BACKGROUND: Discussions about advance directives should be offered to all nursing home residents. Managed Medicare programs for nursing home residents allow for the development of performance improvement initiatives to ensure that these discussions occur and are documented. PURPOSE: To assess the effectiveness of an intervention to increase discussion and documentation of advance directives for enrollees in a managed Medicare program for nursing home residents, and to evaluate whether this intervention affected preferences for cardiopulmonary resuscitation (CPR) and hospitalization among enrollees. SUBJECTS: Participants were 4,248 enrollees in a managed Medicare program in 1996, and 6,598 enrollees in 1997, in Georgia, Maryland, Massachusetts, Minnesota, Arizona, and Florida. DESIGN: Descriptive study of a quality improvement initiative. METHODS: A chart review was conducted in the fall of 1996 to determine the prevalence of documented advance directive discussions among all enrollees, and the preferences regarding CPR and hospitalization.

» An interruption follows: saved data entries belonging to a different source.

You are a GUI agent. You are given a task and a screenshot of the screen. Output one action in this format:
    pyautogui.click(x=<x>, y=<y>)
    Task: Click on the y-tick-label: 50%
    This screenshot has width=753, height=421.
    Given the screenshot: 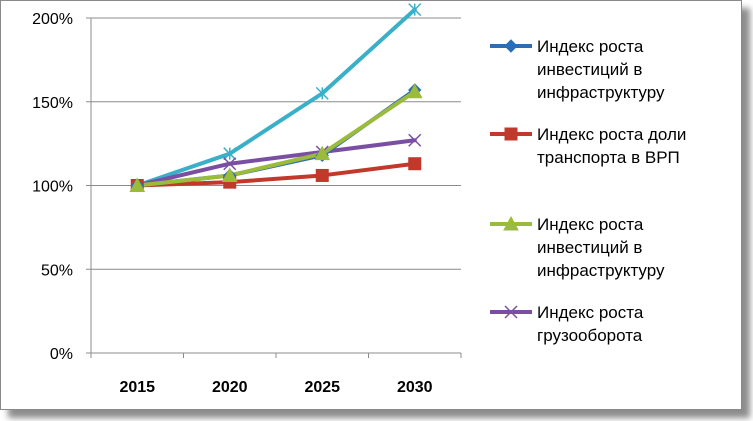 What is the action you would take?
    pyautogui.click(x=57, y=270)
    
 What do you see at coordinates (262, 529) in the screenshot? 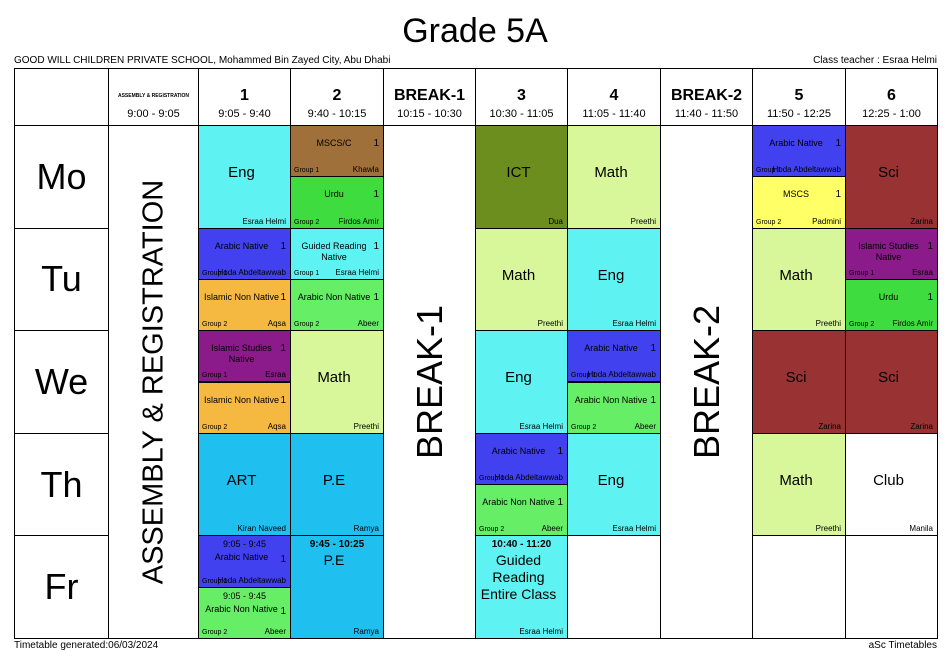
I see `lesson-teacher: Kiran Naveed` at bounding box center [262, 529].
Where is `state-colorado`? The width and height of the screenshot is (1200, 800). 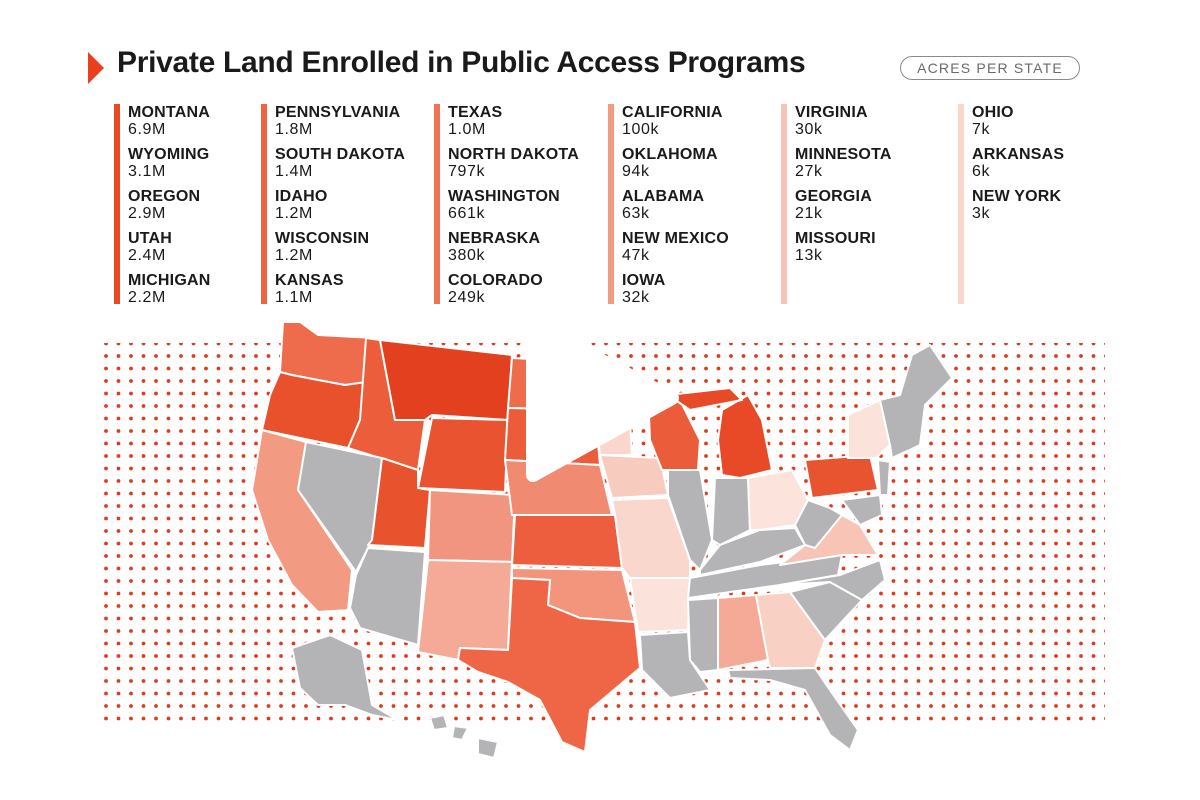
state-colorado is located at coordinates (472, 526).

Because the discussion rates varied across sites, and were lower than expected, each site developed strategies to improve advance directive discussion and documentation. One year later, a similar survey was conducted to determine the efficacy of the interventions, as well as to assess the impact, if any, on rates of desire for CPR and hospitalization. RESULTS: Documented discussions of advance directives increased across the six sites from 73% to 85% (P < 0.001). The overall percentage of patients desiring CPR did not change following the intervention (18%). However, there were geographical differences in the desire for CPR among enrollees, with those in Minnesota (8%), Arizona (11%), and Florida (12%) desiring it the least, and those in Massachusetts (20%), Georgia (29%), and Maryland (29%) desiring it the most. The overall percentage of desire for hospitalization decreased from 65% to 62% (P < 0.001). Enrollees in Georgia were most likely to want hospitalization (87%), and enrollees in Minnesota were the least likely to want hospitalization (57%). CONCLUSIONS: In a managed care program, documentation of advance directive discussions can be increased with focused efforts. Overall, most enrollees did not desire CPR, but a majority desired hospitalization. Despite the similarity of interventions and program philosophy across sites, significant geographic variations in desire for CPR and hospitalization remained.